-- DATA follows --
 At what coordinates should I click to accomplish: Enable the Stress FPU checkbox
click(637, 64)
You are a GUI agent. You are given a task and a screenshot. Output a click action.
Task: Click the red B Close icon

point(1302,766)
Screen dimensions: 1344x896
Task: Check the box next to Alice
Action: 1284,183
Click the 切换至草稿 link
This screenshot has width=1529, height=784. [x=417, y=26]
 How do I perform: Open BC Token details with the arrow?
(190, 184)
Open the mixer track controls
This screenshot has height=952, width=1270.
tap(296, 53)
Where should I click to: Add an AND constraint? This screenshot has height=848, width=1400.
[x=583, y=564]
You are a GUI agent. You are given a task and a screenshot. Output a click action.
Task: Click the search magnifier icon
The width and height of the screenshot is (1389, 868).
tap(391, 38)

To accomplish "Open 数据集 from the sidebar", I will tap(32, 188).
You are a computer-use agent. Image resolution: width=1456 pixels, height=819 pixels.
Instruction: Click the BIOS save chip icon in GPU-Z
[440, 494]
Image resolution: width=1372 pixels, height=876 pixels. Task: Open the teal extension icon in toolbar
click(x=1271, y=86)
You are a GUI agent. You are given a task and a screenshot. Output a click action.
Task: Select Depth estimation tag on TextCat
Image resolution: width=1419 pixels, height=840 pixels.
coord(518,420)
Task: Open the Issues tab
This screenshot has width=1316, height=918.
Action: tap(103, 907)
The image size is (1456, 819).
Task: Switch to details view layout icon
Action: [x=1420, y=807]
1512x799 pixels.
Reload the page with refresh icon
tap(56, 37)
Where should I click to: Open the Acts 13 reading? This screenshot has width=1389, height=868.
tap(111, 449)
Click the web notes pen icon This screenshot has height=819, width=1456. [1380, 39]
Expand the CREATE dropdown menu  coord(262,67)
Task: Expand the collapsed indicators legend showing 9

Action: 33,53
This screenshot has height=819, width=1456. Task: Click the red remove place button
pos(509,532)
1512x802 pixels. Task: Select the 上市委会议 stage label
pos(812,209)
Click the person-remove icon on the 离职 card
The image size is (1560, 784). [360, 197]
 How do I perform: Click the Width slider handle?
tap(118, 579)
-- DATA concluded --
Repeating the listing in full, word for word, is the required output.

 At what coordinates should I click to accomplish: Enable the Stress FPU checkbox
click(637, 64)
You are a GUI agent. You are given a task and a screenshot. Output a click action.
Task: Click the red B Close icon

point(1302,766)
Screen dimensions: 1344x896
Task: Check the box next to Alice
Action: 1284,183
Click the 切换至草稿 link
This screenshot has width=1529, height=784. [x=417, y=26]
 How do I perform: Open BC Token details with the arrow?
(190, 184)
Open the mixer track controls
This screenshot has height=952, width=1270.
tap(296, 53)
Where should I click to: Add an AND constraint? This screenshot has height=848, width=1400.
[x=583, y=564]
You are a GUI agent. You are given a task and a screenshot. Output a click action.
Task: Click the search magnifier icon
The width and height of the screenshot is (1389, 868).
tap(391, 38)

To accomplish "Open 数据集 from the sidebar", I will tap(32, 188).
You are a computer-use agent. Image resolution: width=1456 pixels, height=819 pixels.
Instruction: Click the BIOS save chip icon in GPU-Z
[440, 494]
Image resolution: width=1372 pixels, height=876 pixels. Task: Open the teal extension icon in toolbar
click(x=1271, y=86)
You are a GUI agent. You are given a task and a screenshot. Output a click action.
Task: Select Depth estimation tag on TextCat
Image resolution: width=1419 pixels, height=840 pixels.
coord(518,420)
Task: Open the Issues tab
This screenshot has width=1316, height=918.
Action: tap(103, 907)
The image size is (1456, 819).
Task: Switch to details view layout icon
Action: [x=1420, y=807]
1512x799 pixels.
Reload the page with refresh icon
tap(56, 37)
Where should I click to: Open the Acts 13 reading? This screenshot has width=1389, height=868.
tap(111, 449)
Click the web notes pen icon This screenshot has height=819, width=1456. [1380, 39]
Expand the CREATE dropdown menu  coord(262,67)
Task: Expand the collapsed indicators legend showing 9

Action: 33,53
This screenshot has height=819, width=1456. Task: Click the red remove place button
pos(509,532)
1512x802 pixels. Task: Select the 上市委会议 stage label
pos(812,209)
Click the person-remove icon on the 离职 card
The image size is (1560, 784). [360, 197]
 How do I perform: Click the Width slider handle?
tap(118, 579)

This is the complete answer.